KRA also collected Ksh.221.287 billion in domestic taxes in December 2025, exceeding the target of Ksh.201.593 billion and delivering a performance rate of 109.8 percent.

The Kenya Revenue Authority (KRA) has exceeded its revenue collection target for December 2025 by 108 percent to Ksh.307.6 billion.

The record revenue is from a set target of Ksh.284.9 billion, in which the taxman said was buoyed by robust growth in oil-related taxes.

It also represents a 30.1 percent year-on-year growth rate compared to the same period in the previous year, according to a press statement issued on January 20, 2026.

Oil taxes grew by 23.9 percent and achieved a performance rate of 103.7 percent.

Also Read: KRA Customs Taxes up 1.4% to Ksh.85.2 Billion in September

“KRA remains confident of achieving the Financial Year 2025/26 revenue target of Ksh.2.968 trillion, supported by sustained growth across key tax heads and improved compliance. This represents a required growth of 15.4 percent over the Ksh.2.572 trillion collected in the 2024/25 financial year, and we are encouraged by the positive performance recorded so far,” reads the statement in part.

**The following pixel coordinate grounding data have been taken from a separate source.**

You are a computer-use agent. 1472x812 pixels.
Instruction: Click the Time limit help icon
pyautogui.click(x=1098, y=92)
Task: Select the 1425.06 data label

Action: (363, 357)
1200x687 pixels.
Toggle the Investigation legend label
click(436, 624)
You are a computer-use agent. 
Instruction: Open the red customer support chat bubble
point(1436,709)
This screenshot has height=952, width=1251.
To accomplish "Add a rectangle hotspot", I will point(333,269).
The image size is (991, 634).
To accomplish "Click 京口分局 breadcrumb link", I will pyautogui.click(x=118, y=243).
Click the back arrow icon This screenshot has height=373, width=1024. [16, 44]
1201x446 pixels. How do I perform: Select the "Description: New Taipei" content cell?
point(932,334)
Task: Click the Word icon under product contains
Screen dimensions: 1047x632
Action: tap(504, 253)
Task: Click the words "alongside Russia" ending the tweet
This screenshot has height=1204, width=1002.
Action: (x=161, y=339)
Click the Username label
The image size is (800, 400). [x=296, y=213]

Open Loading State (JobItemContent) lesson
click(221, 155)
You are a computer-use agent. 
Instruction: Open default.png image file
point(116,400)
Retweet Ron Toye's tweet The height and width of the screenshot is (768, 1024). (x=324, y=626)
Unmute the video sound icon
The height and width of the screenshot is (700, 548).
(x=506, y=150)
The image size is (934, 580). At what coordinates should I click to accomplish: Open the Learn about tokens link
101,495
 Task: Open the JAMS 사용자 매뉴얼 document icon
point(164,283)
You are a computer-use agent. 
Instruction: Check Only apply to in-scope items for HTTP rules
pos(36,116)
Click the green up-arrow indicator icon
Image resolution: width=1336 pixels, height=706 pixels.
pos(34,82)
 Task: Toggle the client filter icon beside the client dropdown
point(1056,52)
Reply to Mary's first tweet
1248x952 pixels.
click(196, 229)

Above-target performance was recorded across several oil-related tax heads, including VAT on oil, import duty on oil, the Railway Development Levy (oil), the Petroleum Development Levy, the Petroleum Regulatory Levy, and the Road Maintenance Levy Fund.

KRA also collected Ksh.221.287 billion in domestic taxes in December 2025, exceeding the target of Ksh.201.593 billion and delivering a performance rate of 109.8 percent.

This posted a growth of 31.7 percent, up from Kshs. 168.057 billion collected in December 2024, underscoring improved compliance and economic activity.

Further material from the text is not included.